Szukacie pomysłu na prezent, który wywoła efekt „wow”? Mamy to. Na rynku pojawił się sprzęt, na który fani bąbelków czekali latami. Do tej pory domowe saturatory miały jedno, główne ograniczenie: służyły wyłącznie do gazowania czystej wody. Każda próba nasycenia CO2 soku czy wina kończyła się zazwyczaj spektakularnym wybuchem piany i sprzątaniem kuchni. Nowy model Mix zmienia zasady gry, otwierając przed nami zupełnie nowe możliwości smakowe.
Koniec z ograniczeniami
Nowy saturator popularnej marki to prawdziwy przełom. To pierwsze tego typu urządzenie, które bezpiecznie nagazuje niemal każdą ciecz. Mrożona herbata, ulubiony sok, wino, a nawet gotowe drinki – ten sprzęt radzi sobie ze wszystkim. Co ważne, urządzenie rozwiązuje problemy poprzedników: jest przystosowane do pracy z różnymi gęstościami płynów, więc nie musimy martwić się o zatkane dysze czy lepkie plamy na blacie.
Warto dodać, że sprzęt zachował swoją największą zaletę – jest w pełni bezprzewodowy. Nie potrzebuje prądu ani baterii, więc świetnie sprawdzi się zarówno w nowoczesnej kuchni, jak i na ogrodowym przyjęciu. Design jest elegancki i minimalistyczny, pasujący do każdego wnętrza.

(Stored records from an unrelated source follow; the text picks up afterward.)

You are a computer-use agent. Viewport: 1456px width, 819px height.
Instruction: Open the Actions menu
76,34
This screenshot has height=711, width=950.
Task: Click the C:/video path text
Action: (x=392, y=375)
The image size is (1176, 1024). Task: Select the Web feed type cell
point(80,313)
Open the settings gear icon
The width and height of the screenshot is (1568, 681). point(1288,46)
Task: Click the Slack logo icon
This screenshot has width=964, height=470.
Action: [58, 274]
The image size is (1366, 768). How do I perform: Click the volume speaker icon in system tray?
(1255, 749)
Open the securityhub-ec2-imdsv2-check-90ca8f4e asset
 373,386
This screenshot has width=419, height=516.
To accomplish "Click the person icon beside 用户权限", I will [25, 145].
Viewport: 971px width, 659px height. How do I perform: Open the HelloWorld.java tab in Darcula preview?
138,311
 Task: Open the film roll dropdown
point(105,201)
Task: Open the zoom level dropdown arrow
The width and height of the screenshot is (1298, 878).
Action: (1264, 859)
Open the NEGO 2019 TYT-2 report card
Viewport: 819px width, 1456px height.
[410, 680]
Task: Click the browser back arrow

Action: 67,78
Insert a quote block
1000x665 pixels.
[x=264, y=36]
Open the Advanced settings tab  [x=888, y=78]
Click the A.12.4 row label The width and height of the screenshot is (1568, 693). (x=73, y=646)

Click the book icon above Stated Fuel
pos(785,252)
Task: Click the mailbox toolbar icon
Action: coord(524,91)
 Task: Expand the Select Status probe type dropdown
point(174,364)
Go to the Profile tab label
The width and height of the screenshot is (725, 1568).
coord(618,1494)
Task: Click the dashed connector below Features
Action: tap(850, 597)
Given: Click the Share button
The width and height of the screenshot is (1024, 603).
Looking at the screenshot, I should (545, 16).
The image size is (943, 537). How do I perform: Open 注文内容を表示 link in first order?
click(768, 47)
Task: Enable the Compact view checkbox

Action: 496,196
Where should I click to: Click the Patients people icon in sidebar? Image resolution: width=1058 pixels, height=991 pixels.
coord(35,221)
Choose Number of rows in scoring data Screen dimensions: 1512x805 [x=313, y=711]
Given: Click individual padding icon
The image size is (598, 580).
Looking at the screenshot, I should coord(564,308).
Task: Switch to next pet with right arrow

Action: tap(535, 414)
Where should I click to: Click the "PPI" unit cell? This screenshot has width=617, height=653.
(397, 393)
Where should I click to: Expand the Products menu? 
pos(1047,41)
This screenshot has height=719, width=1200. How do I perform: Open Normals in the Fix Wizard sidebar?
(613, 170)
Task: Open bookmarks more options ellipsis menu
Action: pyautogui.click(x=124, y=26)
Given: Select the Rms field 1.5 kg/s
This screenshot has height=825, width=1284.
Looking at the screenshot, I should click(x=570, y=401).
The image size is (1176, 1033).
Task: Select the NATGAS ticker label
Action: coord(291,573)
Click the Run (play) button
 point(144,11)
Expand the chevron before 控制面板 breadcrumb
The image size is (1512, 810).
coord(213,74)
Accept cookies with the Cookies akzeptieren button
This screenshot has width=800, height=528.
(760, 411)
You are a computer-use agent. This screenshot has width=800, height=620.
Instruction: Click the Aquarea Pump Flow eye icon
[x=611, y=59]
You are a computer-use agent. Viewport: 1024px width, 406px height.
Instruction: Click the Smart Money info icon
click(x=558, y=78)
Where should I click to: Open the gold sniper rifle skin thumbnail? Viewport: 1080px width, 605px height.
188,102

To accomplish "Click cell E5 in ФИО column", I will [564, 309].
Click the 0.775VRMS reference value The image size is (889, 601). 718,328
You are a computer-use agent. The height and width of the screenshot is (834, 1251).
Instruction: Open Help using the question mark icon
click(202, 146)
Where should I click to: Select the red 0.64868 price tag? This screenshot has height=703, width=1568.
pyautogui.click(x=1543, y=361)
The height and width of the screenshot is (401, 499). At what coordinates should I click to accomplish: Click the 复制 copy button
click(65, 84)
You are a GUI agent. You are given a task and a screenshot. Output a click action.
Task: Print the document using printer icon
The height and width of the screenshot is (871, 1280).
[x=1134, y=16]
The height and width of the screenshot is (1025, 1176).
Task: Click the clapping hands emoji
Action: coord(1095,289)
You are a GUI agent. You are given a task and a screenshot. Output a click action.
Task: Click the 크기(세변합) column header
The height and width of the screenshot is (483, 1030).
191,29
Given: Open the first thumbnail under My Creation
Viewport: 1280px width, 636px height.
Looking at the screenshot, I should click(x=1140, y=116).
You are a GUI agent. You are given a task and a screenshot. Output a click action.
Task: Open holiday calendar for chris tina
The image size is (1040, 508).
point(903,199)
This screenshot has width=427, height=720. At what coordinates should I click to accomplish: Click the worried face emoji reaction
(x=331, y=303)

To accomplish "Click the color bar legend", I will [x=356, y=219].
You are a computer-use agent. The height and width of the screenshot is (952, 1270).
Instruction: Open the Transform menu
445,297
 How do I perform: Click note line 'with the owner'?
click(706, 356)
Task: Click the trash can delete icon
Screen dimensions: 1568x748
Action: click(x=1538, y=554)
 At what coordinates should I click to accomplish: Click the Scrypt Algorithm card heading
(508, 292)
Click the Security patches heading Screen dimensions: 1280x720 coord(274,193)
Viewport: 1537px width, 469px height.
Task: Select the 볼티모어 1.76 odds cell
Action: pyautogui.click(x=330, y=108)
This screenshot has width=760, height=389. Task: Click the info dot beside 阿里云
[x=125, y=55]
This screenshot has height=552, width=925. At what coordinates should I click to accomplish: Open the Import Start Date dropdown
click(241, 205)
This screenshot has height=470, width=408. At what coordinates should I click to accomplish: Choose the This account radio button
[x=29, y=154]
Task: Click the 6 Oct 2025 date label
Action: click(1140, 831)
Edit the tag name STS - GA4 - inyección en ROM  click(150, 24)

Laboratorium smaku w twojej kuchni
W zestawie z urządzeniem znajdziemy nowość, która zachęca do eksperymentowania – małą buteleczkę o pojemności 0,4 l. To genialne rozwiązanie dla domorosłych barmanów. Zamiast gazować cały litr napoju, możemy przygotować jedną porcję na próbę. Dzięki temu unikamy marnowania produktów, jeśli nowy smak nie przypadnie nam do gustu. A możliwości jest mnóstwo:
- Oranżada retro: Zwykły sok pomarańczowy po nagazowaniu traci słodycz i zaczyna smakować jak kultowe napoje z lat 90. To prawdziwa podróż w czasie!
- Musująca herbata: Zimny napar z bąbelkami to hit, który latem będzie idealnie gasić pragnienie.
- Własne kompozycje: Możesz wycisnąć sok z leśnych owoców i zrobić z niego najzdrowszą oranżadę pod słońcem.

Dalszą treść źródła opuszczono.